Keeping bindings in the context, not in the Variable nodes, means the same tree can be evaluated against different inputs. Build the tree for cloudy AND (NOT raining) once, then interpret it with cloudy=true, raining=false and again with cloudy=true, raining=true without rebuilding anything. If Variable stored its own value, the tree would be a single-use throwaway. The tree is the grammar sentence, the context is the environment it runs in, and separating the two is what makes the sentence reusable.

In a richer interpreter the context grows. An arithmetic grammar would store numeric variables; a scripting grammar might hold function definitions or an output buffer. The principle holds regardless: state that varies per evaluation goes in the context, structure that’s fixed once parsed goes in the tree.

5. Building and evaluating the tree

The Interpreter pattern covers the tree and its evaluation. It deliberately says nothing about how the tree gets built from input text. That’s the parser’s job, and the GoF book is explicit that parsing is out of scope for the pattern. The pattern assumes the tree already exists.

The simplest way to get a tree, and the honest one for a small fixed expression, is to construct it by hand:

// cloudy AND (NOT raining)
Expression sentence = new And(
        new Variable("cloudy"),
        new Not(new Variable("raining")));

Context context = new Context()
        .bind("cloudy", true)
        .bind("raining", false);

boolean result = sentence.interpret(context); // true

The nesting of the constructor calls is the shape of the tree. new And(left, right) with a new Not(...) as the right argument produces exactly the AST (abstract syntax tree) from §2. Evaluation is the single sentence.interpret(context) call, which fans out recursively through the nodes.

For input that arrives as a string at runtime, you’d write a parser that produces the same object tree. That parser is a separate component with its own design; it could be a hand-written recursive-descent routine or generated by a tool. The key point is the boundary: the parser’s output and the interpreter’s input are the same Expression tree, and neither side needs to know how the other works. Keeping that seam clean is what lets you swap a hand-rolled parser for a generated one later without touching a single expression class.

6. When not to use it

The Interpreter pattern is the least-used pattern in this series, and the reasons are structural.

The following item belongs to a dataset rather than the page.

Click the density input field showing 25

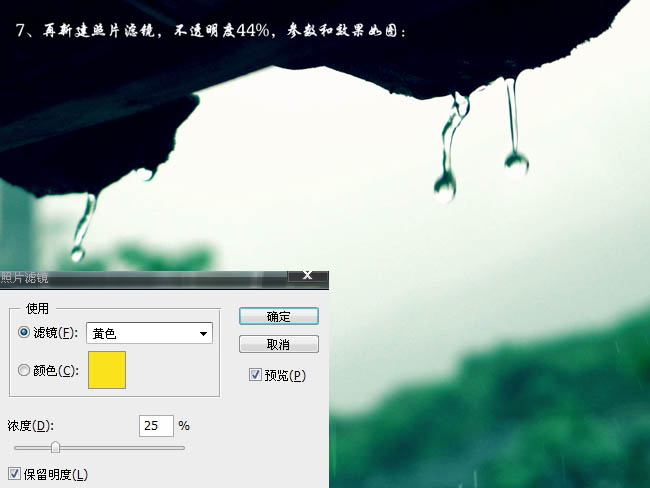pyautogui.click(x=156, y=426)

  • The class count explodes with the grammar. One class per rule is fine for five rules. A grammar with full arithmetic, comparisons, precedence levels and function calls is dozens of rules, hence dozens of nearly-identical small classes. The pattern scales linearly in classes with grammar size, and that gets unwieldy fast.
  • It only covers evaluation, and only one kind. The tree knows how to interpret itself. The moment you want a second operation over the same tree (pretty-printing it, type-checking it, optimising it) you’re adding another method to every one of those classes, or reaching for the Visitor pattern to keep operations separate from the node classes. For anything beyond a single evaluation pass, Visitor over a plain AST is usually the better structure.
  • It says nothing about parsing or errors. Real languages need a lexer, a parser, precedence handling, and useful error messages. The pattern hands you none of that. You build it all yourself, around the edges of the part the pattern actually covers.
  • Parser generators exist. Past a handful of rules, a tool like ANTLR generates the lexer, the parser, and the tree-walking scaffolding from a grammar file. It’s less code, it handles precedence and error recovery, and the grammar lives in one readable place instead of being smeared across a class hierarchy. I’d reach for a generator long before hand-writing twenty expression classes.

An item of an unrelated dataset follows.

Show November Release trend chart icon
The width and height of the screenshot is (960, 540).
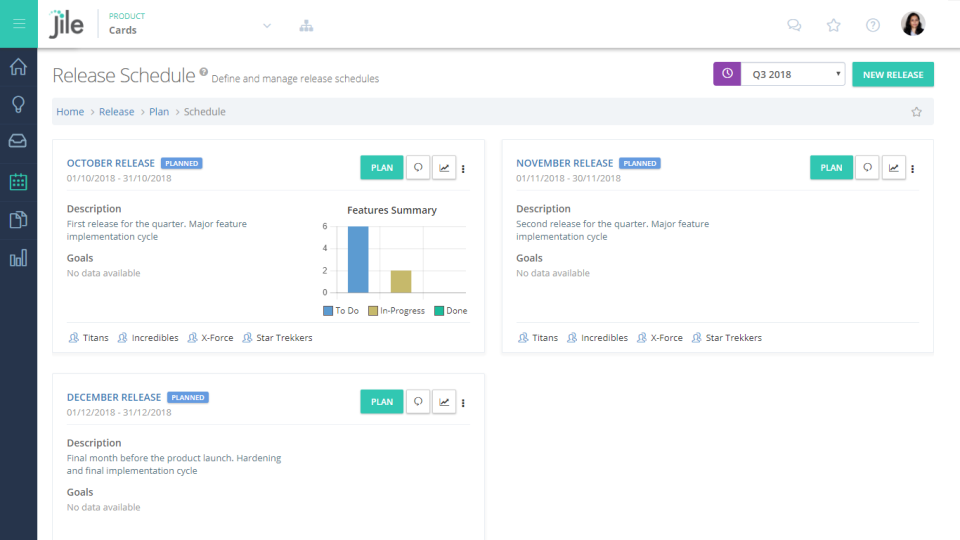click(894, 168)
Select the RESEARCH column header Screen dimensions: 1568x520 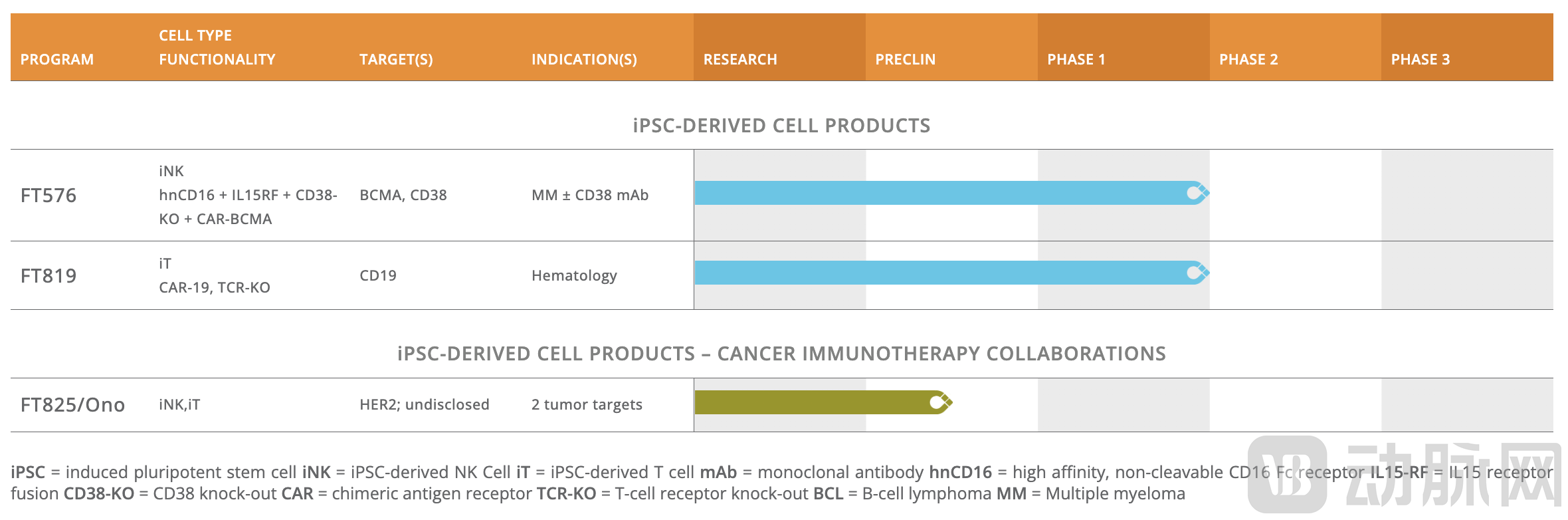[x=740, y=59]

So the pattern earns its place in a narrow band: the grammar is small, fixed, and unlikely to grow; there’s exactly one operation (evaluation) you need over it; and pulling in a parser-generator dependency would be heavier than the problem deserves. Think a configuration filter, a feature-flag rule, a small query predicate, or an allow/deny expression in a security policy. Hit that band and the pattern is clean and direct. Miss it, especially on the “unlikely to grow” clause, and you’ve signed up to maintain a grammar as a sprawl of classes when a .g4 file would have done.